A situação beirou o ridículo. E as corporações de tecnologia não encararam tudo passivamente. Para os empregadores, funcionários precisavam voltar porque… sempre foi assim. Importa que, em um mundo digital pós-pandemia, proximidade física seja cada vez menos relevante? Não.
Conforme as empresas endureciam o discurso, especialistas alertavam para o senso comum: problemas para atrair talentos, queda de moral e de produtividade poderiam, no longo prazo, superar quaisquer perdas relacionadas a espaços físicos.
o ponto é saber se as empresas podem se dar ao luxo de perder seus melhores talentos por causa do esquema presencial.
Ainda assim, o setor tentou outra abordagem. A suposição equivocada passou a ser que os funcionários mais resistentes ao esquema presencial eram justamente aqueles de quem a empresa poderia abrir mão. Voltar ao escritório tornou-se um mecanismo natural de triagem.
Funcionou – até certo ponto. Os contestadores foram embora, alguns batendo a porta na saída. Mas os acomodados que ficaram começaram a performar menos e a apenas “parecer” ocupados. O restante da força de trabalho se preparava para uma revolta.
Foi então que as empresas foram salvas pelo pior mercado de trabalho em tecnologia da história dos EUA. Quando há mais candidatos do que vagas, os empregadores podem exigir até que se cante um hino de lealdade à empresa todo de manha que a equipe vai tratar de preparar a voz.
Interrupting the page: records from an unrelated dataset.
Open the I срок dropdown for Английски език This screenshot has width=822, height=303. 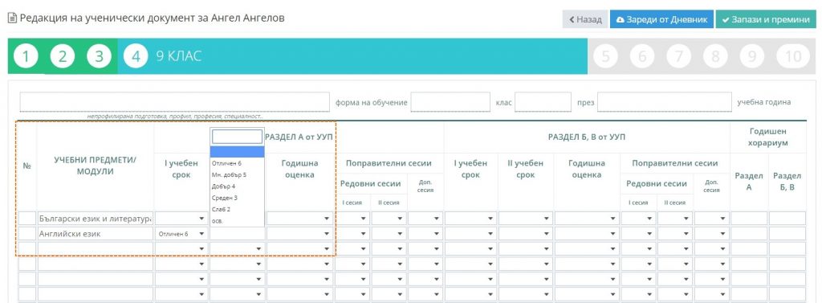click(181, 234)
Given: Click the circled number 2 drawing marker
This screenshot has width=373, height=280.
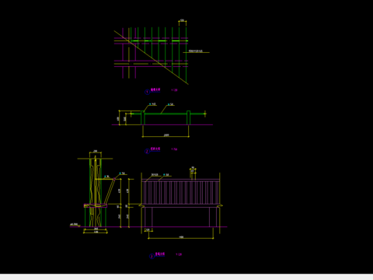Looking at the screenshot, I should (147, 151).
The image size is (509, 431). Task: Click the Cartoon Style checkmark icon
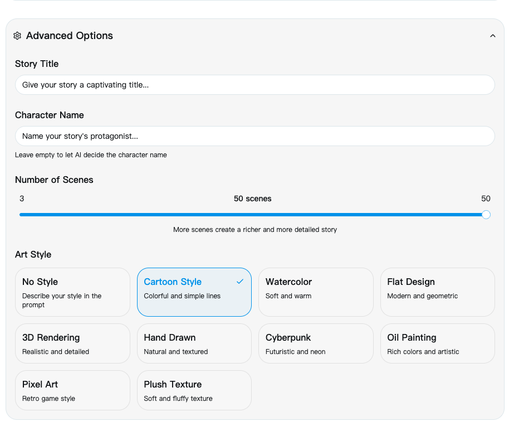click(240, 282)
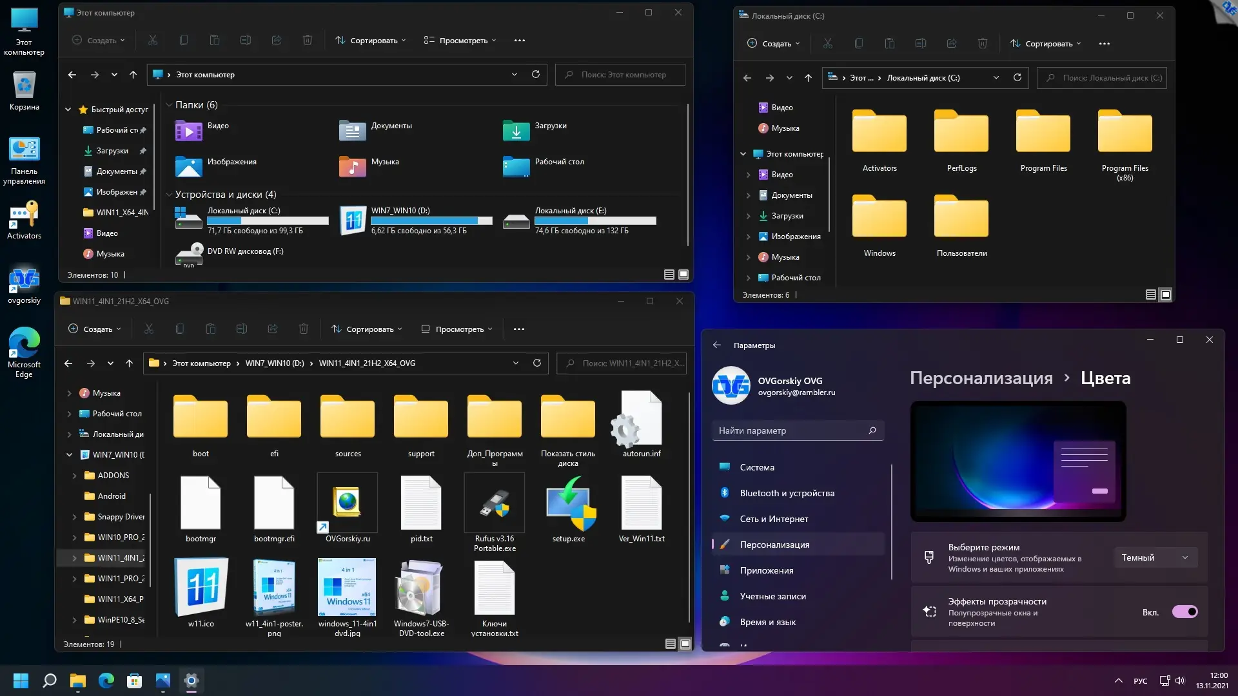Open Сортировать menu in Этот компьютер window

(371, 41)
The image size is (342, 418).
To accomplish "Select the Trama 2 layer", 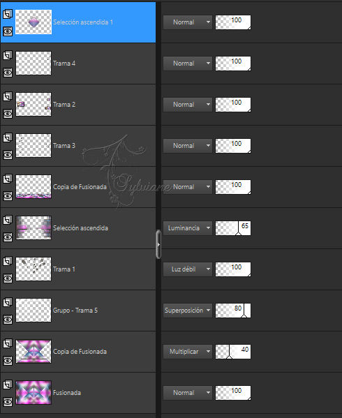I will [x=78, y=105].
O QUE O FUTURO NOS RESERVA
Produtividade está nos olhos de quem avalia. Em funções que exigem criatividade, inovação ou tomada de decisão, não há métricas estáveis que provem uma relação direta entre presença física e desempenho.
Sem indicadores definitivos, resta observar a evolução. Ela não chega com panfletos explicativos. Não avisa sua próxima fase. Ela simplesmente acontece. É preciso acompanhar ou ficar para trás.
Se não foi possível perceber previamente que a internet havia tornado irrelevante a proximidade física em todas as situações em que não é obrigatória (como cirurgias, construção civil ou transporte, por exemplo), os lockdowns ajudaram a esfregar essa realidade na nossa cara.

Como argumento da evolução, a discussão sobre produtividade perde sentido – o mesmo já aconteceu quando se questionava se deveria ser obrigatório usar terno ou saia no trabalho.
Em 2022, esperava-se que, a esta altura, o mercado tivesse se recuperado. Não foi o caso, o que deu confiança às empresas para aproveitar o poder que possuem sobre empregos escassos. Mas um dia as coisas mudam.
Para os empregadores, funcionários precisavam voltar porque… sempre foi assim.
Quando isso acontecer, vão surgir perguntas incômodas: “por que estou em uma videoconferência com alguém que está a poucos metros de mim?”; “por que só podemos contratar quem vive a no máximo duas horas de um dos metros quadrados mais caros do país?”; “por que estou usando terno de três peças, chapéu e relógio de bolso? Sou administrador de banco de dados”.
Quando o funcionário recupera o poder, tais exigências deixam de fazer sentido. E as mesmas empresas que hoje impõem o retorno presencial poderão ser obrigadas a oferecer trabalho remoto para competir por talentos valiosos.
Assim, elas vão acabar voltando ao ponto de partida, enquanto os melhores profissionais migram para companhias que enxergam o trabalho remoto como evolução e criam soluções híbridas sem conflito.